== Segment start ==

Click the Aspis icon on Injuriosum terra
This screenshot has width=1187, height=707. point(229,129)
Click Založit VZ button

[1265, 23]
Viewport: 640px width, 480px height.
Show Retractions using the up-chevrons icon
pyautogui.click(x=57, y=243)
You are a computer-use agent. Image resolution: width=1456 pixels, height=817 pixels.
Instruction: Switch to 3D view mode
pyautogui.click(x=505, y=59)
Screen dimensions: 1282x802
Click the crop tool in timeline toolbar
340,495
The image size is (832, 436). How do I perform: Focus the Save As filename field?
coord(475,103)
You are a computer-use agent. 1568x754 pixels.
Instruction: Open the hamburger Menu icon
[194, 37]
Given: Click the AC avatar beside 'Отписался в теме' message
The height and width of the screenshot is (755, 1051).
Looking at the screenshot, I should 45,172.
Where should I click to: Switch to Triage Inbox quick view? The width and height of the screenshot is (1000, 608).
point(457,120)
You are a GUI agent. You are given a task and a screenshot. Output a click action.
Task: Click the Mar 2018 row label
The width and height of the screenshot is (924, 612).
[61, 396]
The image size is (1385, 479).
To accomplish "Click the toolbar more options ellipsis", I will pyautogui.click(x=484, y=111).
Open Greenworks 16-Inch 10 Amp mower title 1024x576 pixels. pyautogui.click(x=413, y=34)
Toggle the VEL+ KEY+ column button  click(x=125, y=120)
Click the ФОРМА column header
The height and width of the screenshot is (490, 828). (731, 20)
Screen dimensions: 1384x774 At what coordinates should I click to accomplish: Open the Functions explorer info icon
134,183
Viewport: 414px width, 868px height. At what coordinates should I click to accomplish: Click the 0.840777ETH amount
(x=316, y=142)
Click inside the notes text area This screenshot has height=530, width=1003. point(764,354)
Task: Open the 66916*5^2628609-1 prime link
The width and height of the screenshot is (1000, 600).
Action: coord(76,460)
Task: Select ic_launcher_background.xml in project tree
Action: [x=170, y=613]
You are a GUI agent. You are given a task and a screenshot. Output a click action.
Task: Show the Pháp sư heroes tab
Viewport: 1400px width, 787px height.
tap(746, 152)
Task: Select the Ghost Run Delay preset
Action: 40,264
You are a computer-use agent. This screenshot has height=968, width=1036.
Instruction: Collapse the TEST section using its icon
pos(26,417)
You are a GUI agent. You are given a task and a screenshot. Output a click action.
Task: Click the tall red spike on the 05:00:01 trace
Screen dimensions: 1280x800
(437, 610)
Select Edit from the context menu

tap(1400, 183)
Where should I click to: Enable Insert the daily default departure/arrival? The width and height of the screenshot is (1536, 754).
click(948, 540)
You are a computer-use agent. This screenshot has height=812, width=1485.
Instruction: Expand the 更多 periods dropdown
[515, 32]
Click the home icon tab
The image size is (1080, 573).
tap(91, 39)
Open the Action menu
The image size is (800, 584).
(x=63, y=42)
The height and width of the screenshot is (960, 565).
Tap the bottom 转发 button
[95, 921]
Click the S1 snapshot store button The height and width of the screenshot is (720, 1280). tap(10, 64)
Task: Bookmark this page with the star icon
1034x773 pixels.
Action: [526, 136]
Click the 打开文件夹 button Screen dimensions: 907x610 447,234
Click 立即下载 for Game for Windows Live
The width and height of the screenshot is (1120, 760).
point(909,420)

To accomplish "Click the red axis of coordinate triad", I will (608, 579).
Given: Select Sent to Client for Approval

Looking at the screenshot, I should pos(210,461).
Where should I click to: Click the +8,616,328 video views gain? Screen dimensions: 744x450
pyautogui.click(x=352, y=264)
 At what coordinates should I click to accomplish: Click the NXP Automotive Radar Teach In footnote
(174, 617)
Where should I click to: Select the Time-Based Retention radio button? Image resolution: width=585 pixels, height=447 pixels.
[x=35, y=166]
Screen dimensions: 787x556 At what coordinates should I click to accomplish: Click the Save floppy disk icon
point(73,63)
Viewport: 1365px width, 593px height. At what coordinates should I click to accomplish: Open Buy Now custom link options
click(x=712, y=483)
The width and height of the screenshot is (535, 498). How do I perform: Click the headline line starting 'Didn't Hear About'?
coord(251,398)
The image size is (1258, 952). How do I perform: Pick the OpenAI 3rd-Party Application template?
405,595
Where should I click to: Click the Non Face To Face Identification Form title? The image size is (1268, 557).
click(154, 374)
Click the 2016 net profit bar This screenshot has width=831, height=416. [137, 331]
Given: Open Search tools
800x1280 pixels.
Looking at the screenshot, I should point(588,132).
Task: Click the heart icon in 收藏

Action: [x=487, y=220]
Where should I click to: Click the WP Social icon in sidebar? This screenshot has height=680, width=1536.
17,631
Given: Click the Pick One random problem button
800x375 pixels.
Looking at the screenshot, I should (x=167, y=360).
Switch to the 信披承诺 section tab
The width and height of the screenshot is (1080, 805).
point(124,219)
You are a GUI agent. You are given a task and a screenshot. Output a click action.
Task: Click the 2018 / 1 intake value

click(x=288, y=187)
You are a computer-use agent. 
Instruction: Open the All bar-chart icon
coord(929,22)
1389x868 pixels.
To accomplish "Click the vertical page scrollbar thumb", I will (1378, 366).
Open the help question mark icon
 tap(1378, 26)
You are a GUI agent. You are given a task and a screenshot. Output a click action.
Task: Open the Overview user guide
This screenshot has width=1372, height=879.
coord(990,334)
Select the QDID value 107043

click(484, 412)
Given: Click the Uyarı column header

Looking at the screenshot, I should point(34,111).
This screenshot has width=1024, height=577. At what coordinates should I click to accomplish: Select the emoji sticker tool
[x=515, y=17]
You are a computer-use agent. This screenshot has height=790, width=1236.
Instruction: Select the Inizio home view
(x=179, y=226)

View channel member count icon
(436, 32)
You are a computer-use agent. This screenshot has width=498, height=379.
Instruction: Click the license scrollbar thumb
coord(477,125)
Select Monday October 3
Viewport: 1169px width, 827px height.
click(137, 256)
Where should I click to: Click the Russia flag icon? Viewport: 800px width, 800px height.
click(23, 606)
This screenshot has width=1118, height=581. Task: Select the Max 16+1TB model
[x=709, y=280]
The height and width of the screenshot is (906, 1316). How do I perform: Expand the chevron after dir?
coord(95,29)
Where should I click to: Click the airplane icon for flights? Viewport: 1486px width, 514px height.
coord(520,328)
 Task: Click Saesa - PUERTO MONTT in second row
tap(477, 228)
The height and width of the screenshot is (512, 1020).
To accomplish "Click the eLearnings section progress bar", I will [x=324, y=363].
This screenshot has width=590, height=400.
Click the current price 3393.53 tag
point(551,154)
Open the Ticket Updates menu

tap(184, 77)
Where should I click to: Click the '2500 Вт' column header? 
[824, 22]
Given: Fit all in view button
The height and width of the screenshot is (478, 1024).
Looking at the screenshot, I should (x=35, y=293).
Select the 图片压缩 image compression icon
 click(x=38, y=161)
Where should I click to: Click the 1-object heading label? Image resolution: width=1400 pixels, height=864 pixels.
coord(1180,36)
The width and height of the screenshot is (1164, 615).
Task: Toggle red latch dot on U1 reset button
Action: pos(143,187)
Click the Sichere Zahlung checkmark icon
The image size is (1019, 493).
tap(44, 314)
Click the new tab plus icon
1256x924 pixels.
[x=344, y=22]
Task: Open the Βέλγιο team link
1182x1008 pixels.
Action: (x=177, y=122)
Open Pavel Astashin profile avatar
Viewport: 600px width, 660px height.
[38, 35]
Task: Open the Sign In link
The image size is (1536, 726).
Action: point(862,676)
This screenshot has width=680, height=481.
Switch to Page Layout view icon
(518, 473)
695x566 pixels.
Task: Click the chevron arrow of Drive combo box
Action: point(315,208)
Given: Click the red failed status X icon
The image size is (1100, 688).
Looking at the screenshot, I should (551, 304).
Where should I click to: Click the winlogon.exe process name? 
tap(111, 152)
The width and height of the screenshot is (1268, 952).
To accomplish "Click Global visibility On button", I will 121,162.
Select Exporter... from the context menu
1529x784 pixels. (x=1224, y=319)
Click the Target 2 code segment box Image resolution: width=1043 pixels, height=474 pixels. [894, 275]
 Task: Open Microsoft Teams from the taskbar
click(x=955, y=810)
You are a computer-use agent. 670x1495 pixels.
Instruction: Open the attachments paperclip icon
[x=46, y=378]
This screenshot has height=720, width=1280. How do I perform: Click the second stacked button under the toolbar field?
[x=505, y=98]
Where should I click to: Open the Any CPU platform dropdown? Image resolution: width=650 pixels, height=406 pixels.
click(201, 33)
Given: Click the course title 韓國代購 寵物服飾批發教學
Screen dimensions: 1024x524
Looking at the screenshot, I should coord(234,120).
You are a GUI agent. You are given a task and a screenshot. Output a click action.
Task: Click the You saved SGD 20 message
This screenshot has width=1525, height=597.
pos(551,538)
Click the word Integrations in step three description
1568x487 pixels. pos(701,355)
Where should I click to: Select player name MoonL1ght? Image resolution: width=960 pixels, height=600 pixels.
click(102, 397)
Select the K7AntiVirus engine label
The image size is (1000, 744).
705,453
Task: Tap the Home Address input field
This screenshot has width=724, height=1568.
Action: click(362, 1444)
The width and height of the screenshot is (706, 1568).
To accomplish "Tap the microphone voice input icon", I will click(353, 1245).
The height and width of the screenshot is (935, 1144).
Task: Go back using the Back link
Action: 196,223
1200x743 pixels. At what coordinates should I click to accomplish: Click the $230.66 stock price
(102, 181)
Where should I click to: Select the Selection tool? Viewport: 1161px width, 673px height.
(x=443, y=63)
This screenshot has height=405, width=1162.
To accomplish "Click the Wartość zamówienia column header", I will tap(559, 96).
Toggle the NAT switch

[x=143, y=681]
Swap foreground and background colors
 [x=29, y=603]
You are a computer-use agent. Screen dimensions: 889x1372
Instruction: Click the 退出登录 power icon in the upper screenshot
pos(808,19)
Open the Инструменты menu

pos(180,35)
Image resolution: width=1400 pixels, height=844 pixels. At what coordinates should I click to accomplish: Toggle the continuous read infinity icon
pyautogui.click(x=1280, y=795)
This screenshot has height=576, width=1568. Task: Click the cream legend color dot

== Segment end ==

*TASK PROMPT*
Your answer should consist solely of the lines above from the line with "Open Pavel Astashin profile avatar" to the line with "Task: Tap the Home Address input field", both included, reproduced exactly.

*EXERCISE OUTPUT*
Open Pavel Astashin profile avatar
Viewport: 600px width, 660px height.
[38, 35]
Task: Open the Sign In link
The image size is (1536, 726).
Action: point(862,676)
This screenshot has width=680, height=481.
Switch to Page Layout view icon
(518, 473)
695x566 pixels.
Task: Click the chevron arrow of Drive combo box
Action: point(315,208)
Given: Click the red failed status X icon
The image size is (1100, 688).
Looking at the screenshot, I should (551, 304).
Where should I click to: Click the winlogon.exe process name? 
tap(111, 152)
The width and height of the screenshot is (1268, 952).
To accomplish "Click Global visibility On button", I will 121,162.
Select Exporter... from the context menu
1529x784 pixels. (x=1224, y=319)
Click the Target 2 code segment box Image resolution: width=1043 pixels, height=474 pixels. [894, 275]
 Task: Open Microsoft Teams from the taskbar
click(x=955, y=810)
You are a computer-use agent. 670x1495 pixels.
Instruction: Open the attachments paperclip icon
[x=46, y=378]
This screenshot has height=720, width=1280. How do I perform: Click the second stacked button under the toolbar field?
[x=505, y=98]
Where should I click to: Open the Any CPU platform dropdown? Image resolution: width=650 pixels, height=406 pixels.
click(201, 33)
Given: Click the course title 韓國代購 寵物服飾批發教學
Screen dimensions: 1024x524
Looking at the screenshot, I should coord(234,120).
You are a GUI agent. You are given a task and a screenshot. Output a click action.
Task: Click the You saved SGD 20 message
This screenshot has width=1525, height=597.
pos(551,538)
Click the word Integrations in step three description
1568x487 pixels. pos(701,355)
Where should I click to: Select player name MoonL1ght? Image resolution: width=960 pixels, height=600 pixels.
click(102, 397)
Select the K7AntiVirus engine label
The image size is (1000, 744).
705,453
Task: Tap the Home Address input field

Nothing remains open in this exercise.